━━ EXCERPT PROVIDED

Developer’s Manual
January, 2004
215
Intel XScale® Core
Developer’s Manual
Optimization Guide
A.5.5
Scheduling the MRA and MAR Instructions (MRRC/MCRR)
The MRA (MRRC) instruction has an issue latency of 1 cycle, a result latency of 2 or 3 cycles
depending on the destination register value being accessed and a resource latency of 2 cycles.
Consider the code sample:
mra r6, r7, acc0
mra r8, r9, acc0
add r1, r1, #1
The code shown above would incur a 1-cycle stall due to the 2-cycle resource latency of an MRA
instruction. The code can be rearranged as shown below to prevent this stall.
mra r6, r7, acc0
add r1, r1, #1
mra r8, r9, acc0
Similarly, the code shown below would incur a 2 cycle penalty due to the 3-cycle result latency for
the second destination register.

━━━━
━━ MATERIAL PROVIDED

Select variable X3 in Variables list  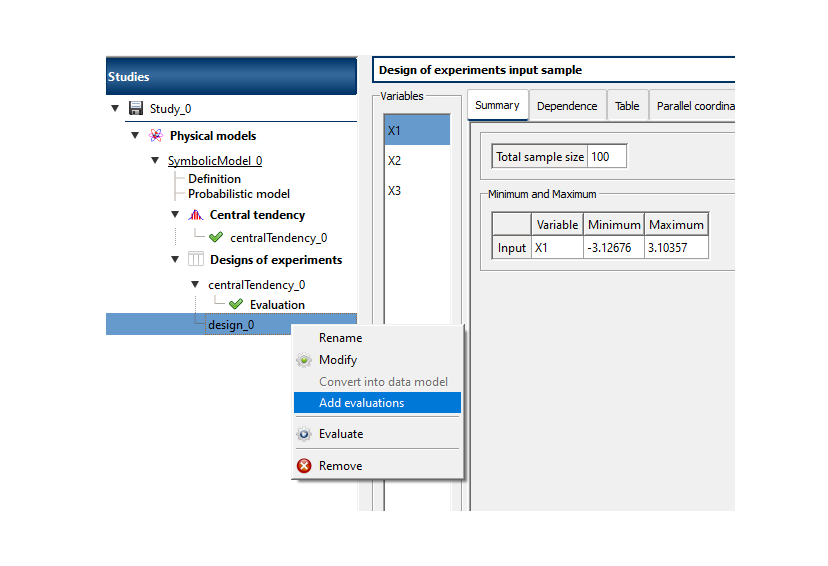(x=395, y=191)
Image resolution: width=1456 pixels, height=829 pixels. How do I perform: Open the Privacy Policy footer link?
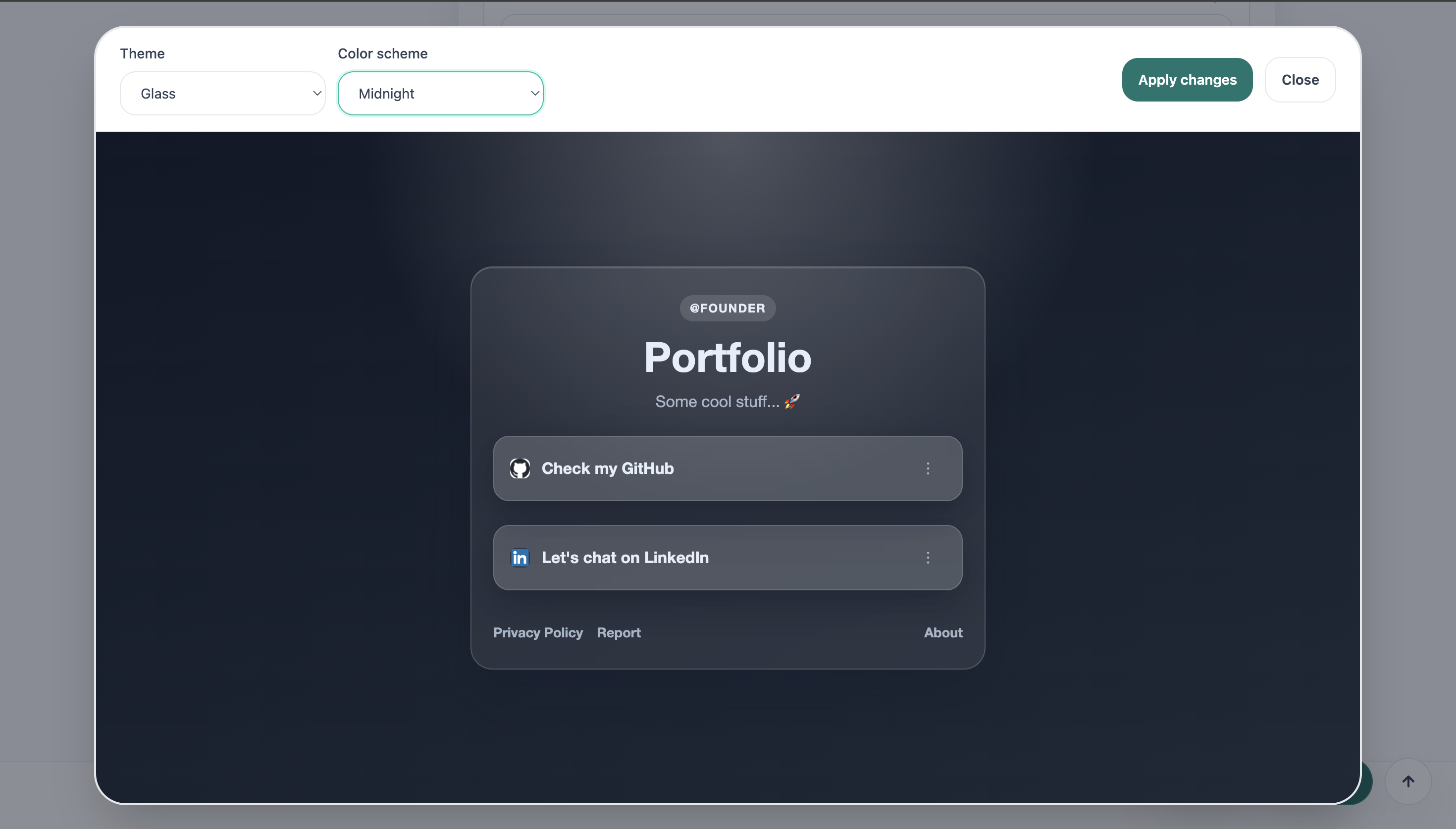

━━━━
━━ MATERIAL PROVIDED

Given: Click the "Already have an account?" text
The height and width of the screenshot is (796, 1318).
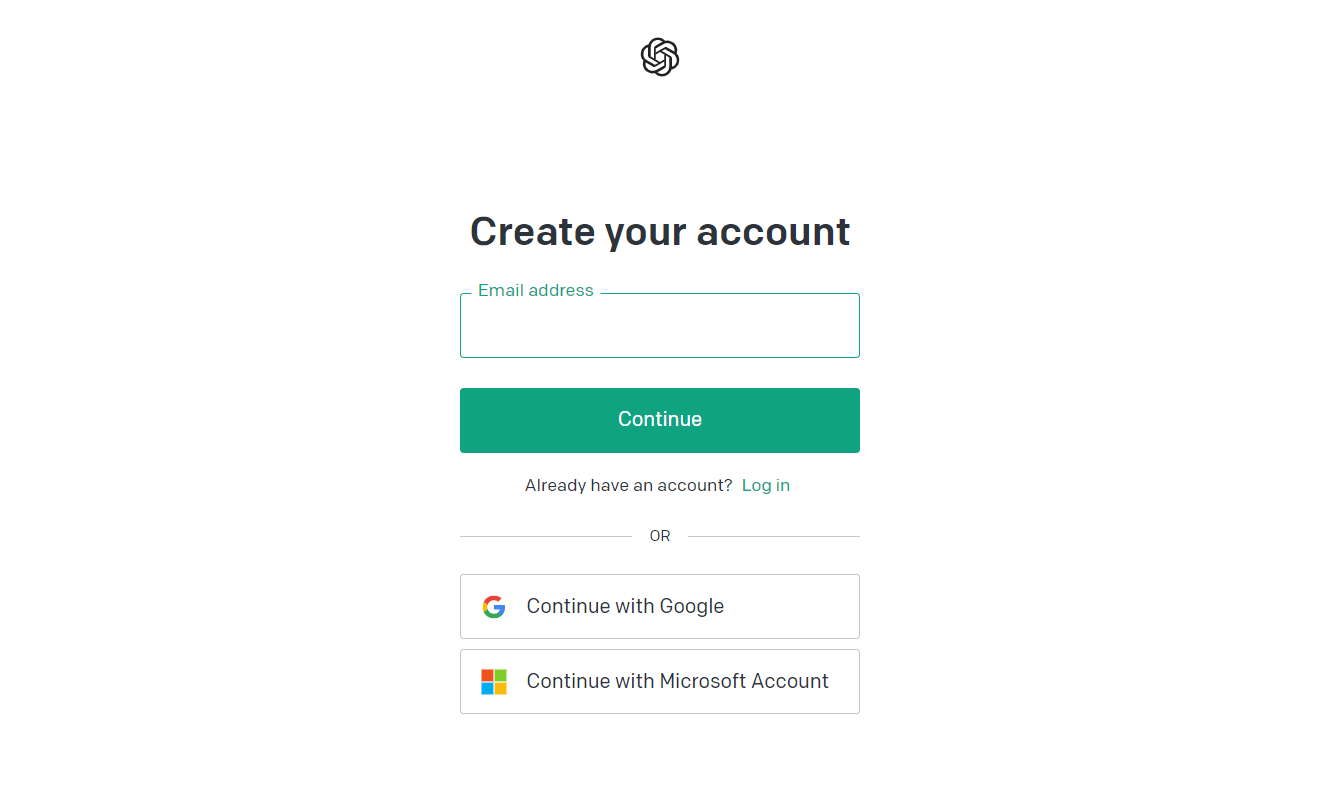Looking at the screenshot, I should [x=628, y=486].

━━━━
━━ MATERIAL PROVIDED

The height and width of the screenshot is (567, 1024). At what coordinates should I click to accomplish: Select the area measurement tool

━━━━

SET TASK 1:
Answer these from the MRA scheduling section:
(a) What is the issue latency of the MRA (MRRC) instruction?
(b) In the rearranged code, which instruction is placed between the two mra instructions?
(c) What does the section say causes the 2 cycle penalty in the last case it introduces?
SET TASK 2:
In the MRA scheduling section, turn the paragraph that starts "The MRA (MRRC) instruction has an issue latency" into a short list of its facts.
SET TASK 3:
Pick up the section on scheduling the MRA instructions where it stops and carry it on.

FINAL RESULT 1:
(a) 1 cycle.
(b) add r1, r1, #1
(c) The 3-cycle result latency for the second destination register.

FINAL RESULT 2:
- Issue latency: 1 cycle
- Result latency: 2 or 3 cycles, depending on which destination register value is accessed
- Resource latency: 2 cycles

FINAL RESULT 3:
mra r6, r7, acc0
mov r1, r7
mov r0, r6
add r2, r2, #1
The stalls incurred by the code shown above can be prevented by rearranging the code:
mra r6, r7, acc0
add r2, r2, #1
mov r0, r6
mov r1, r7
The MAR (MCRR) instruction has an issue latency, a result latency, and a resource latency of 2
cycles. Due to the 2-cycle issue latency, the pipeline would always stall for 1 cycle following a
MAR instruction. The use of the MAR instruction should, therefore, be used only where
absolutely necessary.